Here, the Arbitrator determined that there was no just cause because the School District violated Grievant’s due process rights. The term “just cause” was not *163defined by the parties in the CBA. It is clear that, by not agreeing upon and incorporating a definition of “just cause” into the CBA and by placing the arbitrator into the role of resolving disputes arising under the CBA, the parties intended for the arbitrator to have the authority to interpret the terms of the agreement, including the undefined term “just cause,” and to determine whether there was just cause for discharge. Office of the Attorney General v. Council 13, American Federation of State, County & Municipal Employees, AFL-CIO, 577 Pa. 257, 268-69, 844 A.2d 1217, 1224 (2004). Whether Grievant was given due process is a “just cause” consideration. Cheyney University, 560 Pa. at 154, 748 A.2d at 416 (factual determination of due process rationally derived from the CBA). Thus, the Arbitrator’s consideration of whether Grievant was given due process was rationally derived from the CBA. However, I believe the Arbitrator erred in determining that Grievant was not given due process.2

In Cleveland Board of Education v. Loudermill, 470 U.S. 532, 546, 105 S.Ct. 1487, 1495, 84 L.Ed.2d 494 (1985), the Supreme Court determined that due process requires that “[t]he tenured public employee [be] entitled to oral or written notice of the charges against him, an explanation of the employer’s evidence, and an opportunity to present his side of the story.”

Here, Grievant was given notice of the charges against him, an explanation of the employer’s evidence and an opportunity to present his side of the story. However, Grievant voluntarily waived his Louder-mill hearing. Thus, he waived his opportunity to object to any due process violations.
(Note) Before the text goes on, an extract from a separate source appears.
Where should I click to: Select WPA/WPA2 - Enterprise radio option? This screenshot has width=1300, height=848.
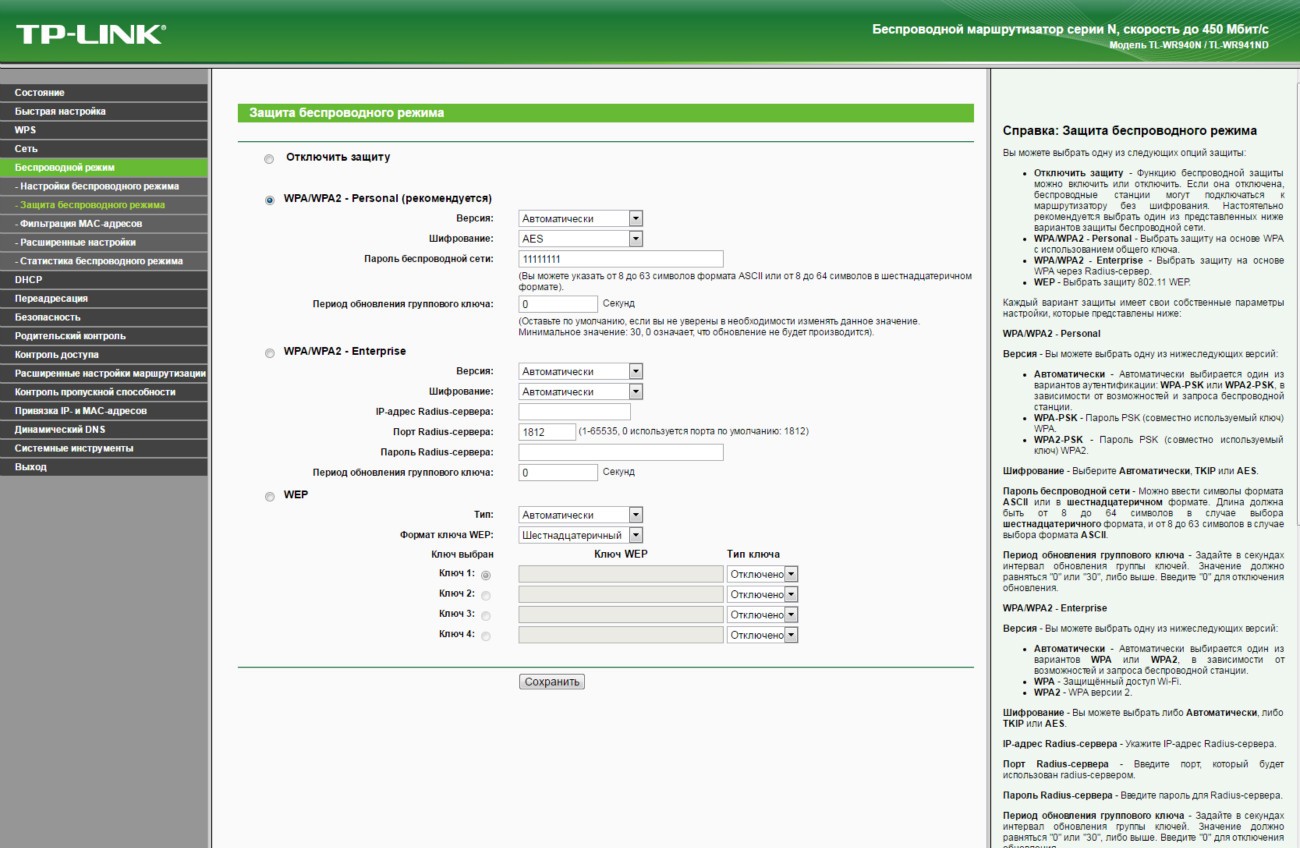click(268, 353)
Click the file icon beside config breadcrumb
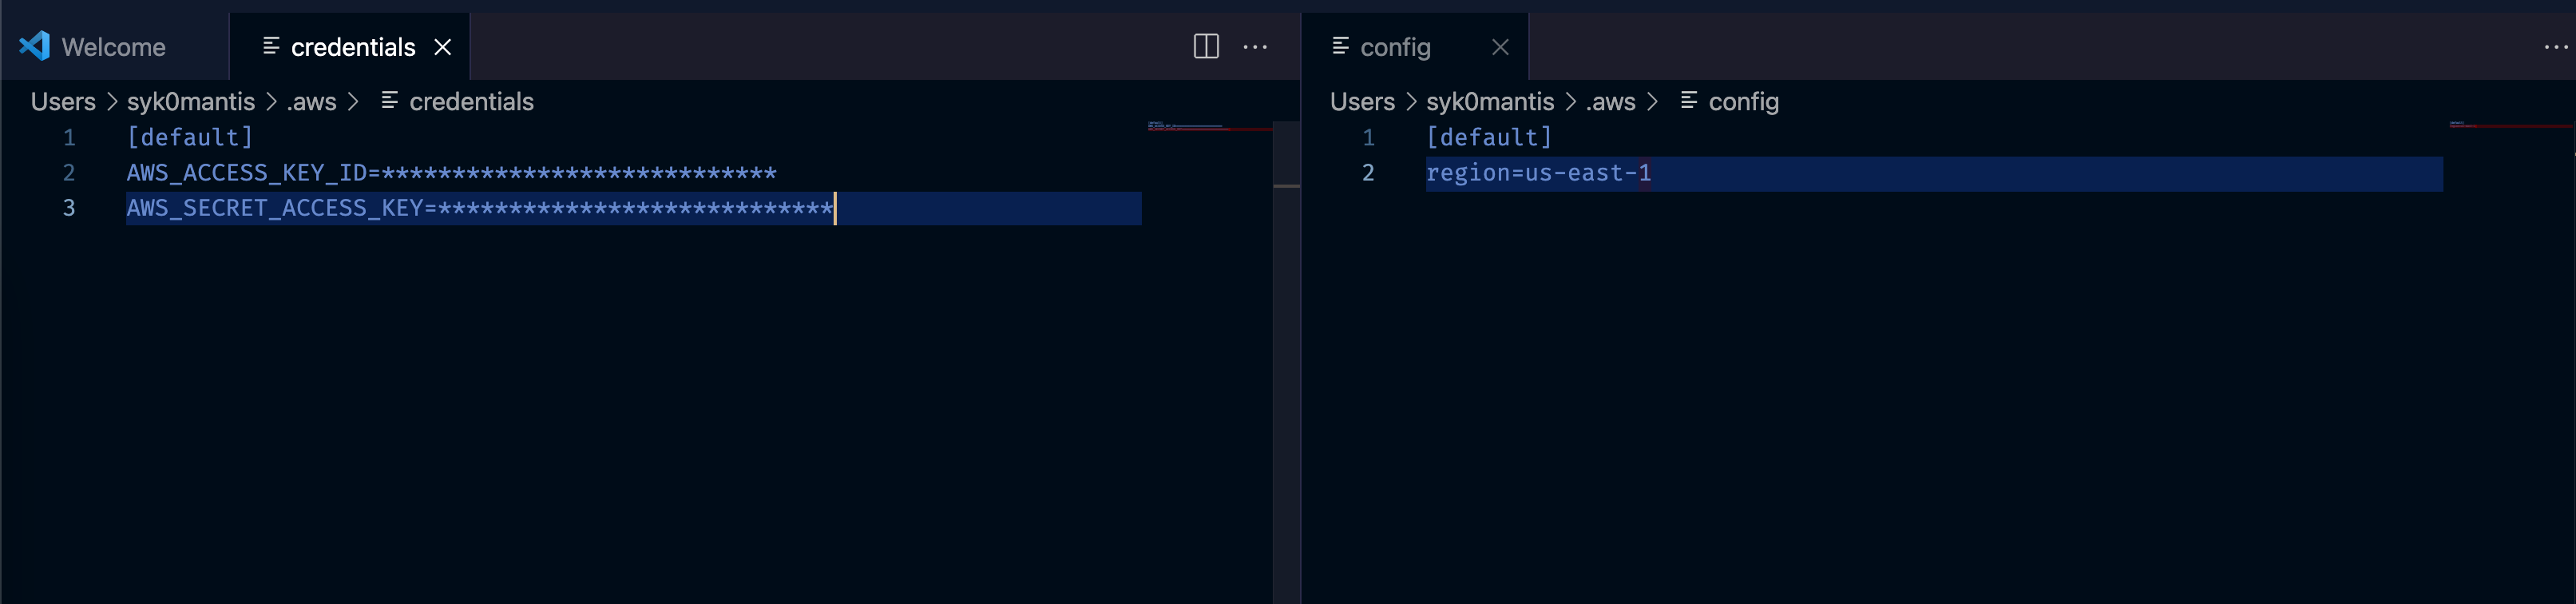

Accordingly, the Arbitrator erred in finding a due process violation.

Absent the due process violation, the Arbitrator found Grievant unfit to teach and would have discharged him.3

Accordingly, I concur in the result only.

. Although I recognize that there is a distinct public policy against sexual harassment, the Arbitrator did not find that Michael Lehot-sky’s conduct constituted sexual harassment. The Arbitrator only found inappropriate touching, not sexual harassment. The Majority determined that sexual harassment includes physical conduct and touching; however, physical conduct and touching do not necessarily constitute sexual harassment.

. Contrary to the Majority's assertion, neither party argues that the School District's Unlawful Harassment Policy is not to be considered part of the CBA.

. The Arbitrator determined that:

Persuasive evidence establishes that the Grievant is guilty of grievous misconduct which would ordinarily warrant his discharge. Had the District predicated its disciplinary determination upon a fair and impartial investigation, the Arbitrator would have been loathe to disturb the District’s conclusion that, so long as he persisted in his behavior, the Grievant was unfit to teach. The Grievant has not been spared discharge because he is not guilty, but because the District violated significant due process rights in conducting its investigation.